Michel Deguy, Jean-Marie Gleize et les « grands astreignants ». Extention du domaine de la crise poétique depuis les poètes du XIXe siècle
| Auteur / Autrice : | Fabien Depret |
| Direction : | Vincent Vivès |
| Type : | Projet de thèse |
| Discipline(s) : | Lettres et langues |
| Date : | Inscription en doctorat le 01/09/2023 |
| Etablissement(s) : | Valenciennes, Université Polytechnique Hauts-de-France |
| Ecole(s) doctorale(s) : | Ecole Doctorale Polytechnique Hauts-de-France |
| Partenaire(s) de recherche : | Laboratoire : Laboratoire de Recherche Sociétés & Humanités - Département DeScripto |
Mots clés
Mots clés libres
Résumé
La thèse portera sur la manière dont deux des plus importants poètes contemporains, dont l'un vient de mourir, ont pensé leur poétique respective dans la lecture et l'interprétation qu'ils font des grands poètes du XIXe siècle qui augurent la crise de vers.

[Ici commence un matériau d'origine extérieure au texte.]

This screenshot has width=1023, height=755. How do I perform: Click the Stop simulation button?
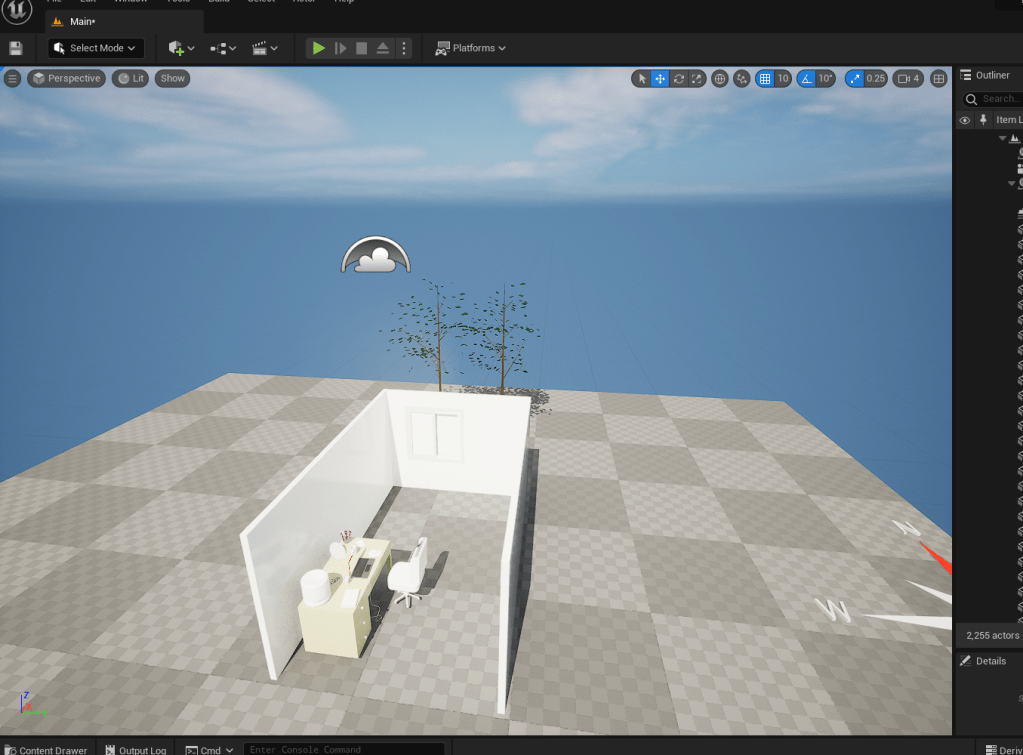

Il s'agira, entre autres à travers Lamartine, Hugo, Baudelaire, Rimbaud et Verlaine, de comprendre pourquoi et comment, depuis des écrits théoriques et dans les oeuvre mêmes, JM Gleize et Michel Deguy construisent chacun de leur côté des espaces esthétiques divergents quoique cependant toujours en dialogue, l'un puisant chez ces 'grands astreignants' les traces inaugurales d'une sortie de la poésie, l'autre faisant porter l'investigation sur ce qui en eux permet de comprendre comme la crise du langage qu'est la poésie permet de maintenir cette dernière comme le lieu même de la théorie, de la mise en crise comme voie du déploiement de la vérité.